1992 WL 92757, 1992 U.S. Dist. LEXIS 6592, 792 F. Supp. 244 (1992)
Premium Feature
Subscribe to Lexplug to listen to the Case Podcast.
Rule of Law:
A fraudulent scheme to induce a single victim to enter into a single, non-recurring transaction, which spans only a few months and poses no threat of future criminal conduct, does not satisfy the 'continuity' requirement for establishing a pattern of racketeering activity under the RICO statute.
Facts:
- Uniroyal, Inc. decided to sell its wholly-owned subsidiary, Uniroyal Plastics Company, Inc. ('Plastics'), through an auction process.
- Polycast Technology Corporation ('Polycast') began negotiations to purchase Plastics, initially relying on an offering memorandum projecting Plastics' 1986 earnings at $24 million.
- Between March and June 1986, Uniroyal repeatedly lowered the 1986 earnings forecast for Plastics, from $24 million down to $17.6 million.
- In July 1986, Polycast executed a Stock Purchase Agreement (SPA) based on the $17.6 million forecast.
- In August 1986, Uniroyal again lowered the forecast to $15.5 million, which caused Polycast to exercise its right to terminate the SPA.
- At a September 5, 1986 meeting, Uniroyal representatives presented a new 'rock bottom' 1986 earnings forecast of $13.3 million to persuade Polycast to revive the deal.

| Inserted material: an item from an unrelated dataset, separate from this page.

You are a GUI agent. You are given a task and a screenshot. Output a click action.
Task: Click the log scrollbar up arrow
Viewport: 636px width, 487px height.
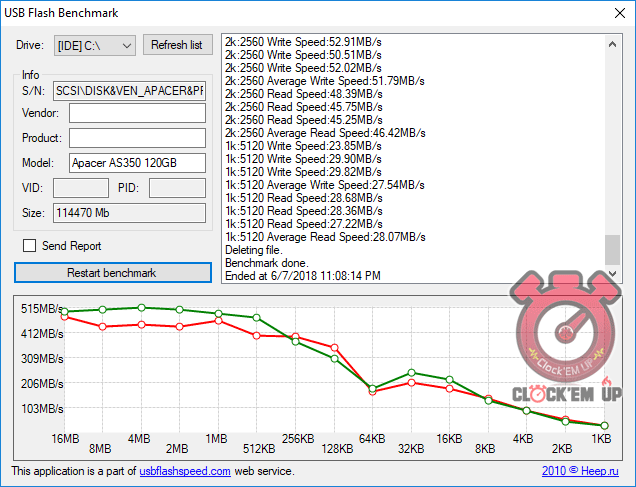coord(612,43)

- Relying on this new forecast, Polycast agreed to a revised SPA on September 23, 1986.
- In mid-September 1986, Plastics' major customer, Northrop Corporation, cancelled its contract, a material fact that Uniroyal failed to disclose to Polycast before the transaction closed on October 31, 1986.
Procedural Posture:
- Polycast Technology Corporation and Uniroyal Plastics Acquisition Corp. sued Uniroyal, Inc. and its officers and affiliates in the U.S. District Court for the Southern District of New York.
- The complaint was amended several times, ultimately alleging violations of federal securities laws, RICO, common law fraud, negligent misrepresentation, and breach of contract.
- Prior rulings by a different judge in the same court had addressed the legal sufficiency of earlier versions of the complaint.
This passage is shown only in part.